*Compito scritto 1*. Trascrivi dal brano su Gassman il tratto che va da "Ma il cinema" fino a "alcol senza freni.".
*Compito scritto 2*. Le seguenti affermazioni concordano con il brano su Gassman? Rispondi sì o no per ognuna e cita le parole del brano che lo dimostrano. (a) Nella tournée di "Otello" Gassman e Salvo Randone si alternavano nei ruoli di Jago e del Moro. (b) Il megateatro trasportabile si rivelò adatto a viaggiare. (c) La tv in cui aveva spopolato con "Il Mattatore" lo entusiasmava.

*Brano citato*.

•••••

È stato detto che Gassman ingaggiava una specie di duello con il pubblico, lo voleva portare a essere parte dello spettacolo, non con la partecipazione dalla prossemica ravvicinata tipica del teatro sperimentale, ma facendolo entrare in esso con la mente e con il cuore, perfino con la pancia, fino a comprendere il significato di ogni verso. L’attore non si accontentava dell’amatissimo “Edipo re” o delle tragedie scespiriane come nella tournée di “Otello” (1956-’57), in cui lui e Salvo Randone si scambiavano, un giorno per uno, i ruoli di Jago e del Moro. Non era riuscito a “convivere” né con l’amico regista Luigi Squarzina, già suo compagno al liceo, né con Luchino Visconti, che pure aveva fatto decollare definitivamente la sua carriera, collaborazioni giunte al capolinea proprio per colpa di due tragedie: “Prometeo incatenato” di Eschilo per Squarzina (messo in scena a Siracusa con il regista e l’attore che si parlavano solo per interposta persona) e “Oreste” di Alfieri per Visconti.

Gassman si riconosceva piuttosto in “Kean, genio e sregolatezza” (1955), un titolo in cui ritrovò i suoi connotati, di accanito fumatore e formidabile bevitore, nella versione di Sartre (scelta non scontata) da Dumas padre. Un progetto gigantesco, in cui nel 1960 mise in gioco tutto ciò che aveva guadagnato, fu quello di far conoscere testi italiani trascurati, portandoli in giro con un megateatro trasportabile. Messo in scena “Adelchi”, si scoprì che la struttura era troppo grande per viaggiare. Gassman fu costretto ad affittare un tendone da circo: il successo fu clamoroso e mai più, credo, una tragedia di Manzoni potrà avere un tale pubblico entusiasta.

Ma il cinema lo stava catturando, mentre la tv in cui aveva spopolato con “Il Mattatore” (1959) non lo entusiasmava. Dopo banali ruoli di cattivo – il più famoso in “Riso amaro” –Monicelli lo aveva trasformato in comico. Esaurita la parentesi a Hollywood, ai tempi della moglie americana Shelley Winters, fu Dino Risi a dargli la dimensione più completa con “Il sorpasso” (1962). Da un film all’altro, Gassman nel 1966 recitò in “L’armata Brancaleone”, creando un cavaliere errante dalle fantasie esagerate e dai modi sgangherati, che mi sembra un’intelligente parodia di se stesso. Il periodo è quello del legame con l’attrice francese Juliette Mayniel (madre di Alessandro, uno dei quattro figli da madri diverse), quando prese una lussuosa casa sull’Aventino (con annesso teatrino privato), con serate basate sui grandi numeri: almeno cinquanta ospiti a volta e alcol senza freni.

•••••

*Dati forniti*.
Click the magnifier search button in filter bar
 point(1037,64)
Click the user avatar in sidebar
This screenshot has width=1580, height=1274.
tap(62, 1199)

•••••

*Risposta finale 1*.
Ma il cinema lo stava catturando, mentre la tv in cui aveva spopolato con “Il Mattatore” (1959) non lo entusiasmava. Dopo banali ruoli di cattivo – il più famoso in “Riso amaro” –Monicelli lo aveva trasformato in comico. Esaurita la parentesi a Hollywood, ai tempi della moglie americana Shelley Winters, fu Dino Risi a dargli la dimensione più completa con “Il sorpasso” (1962). Da un film all’altro, Gassman nel 1966 recitò in “L’armata Brancaleone”, creando un cavaliere errante dalle fantasie esagerate e dai modi sgangherati, che mi sembra un’intelligente parodia di se stesso. Il periodo è quello del legame con l’attrice francese Juliette Mayniel (madre di Alessandro, uno dei quattro figli da madri diverse), quando prese una lussuosa casa sull’Aventino (con annesso teatrino privato), con serate basate sui grandi numeri: almeno cinquanta ospiti a volta e alcol senza freni.

*Risposta finale 2*.
(a) Sì: «lui e Salvo Randone si scambiavano, un giorno per uno, i ruoli di Jago e del Moro»
(b) No: «si scoprì che la struttura era troppo grande per viaggiare»
(c) No: «la tv in cui aveva spopolato con “Il Mattatore” (1959) non lo entusiasmava»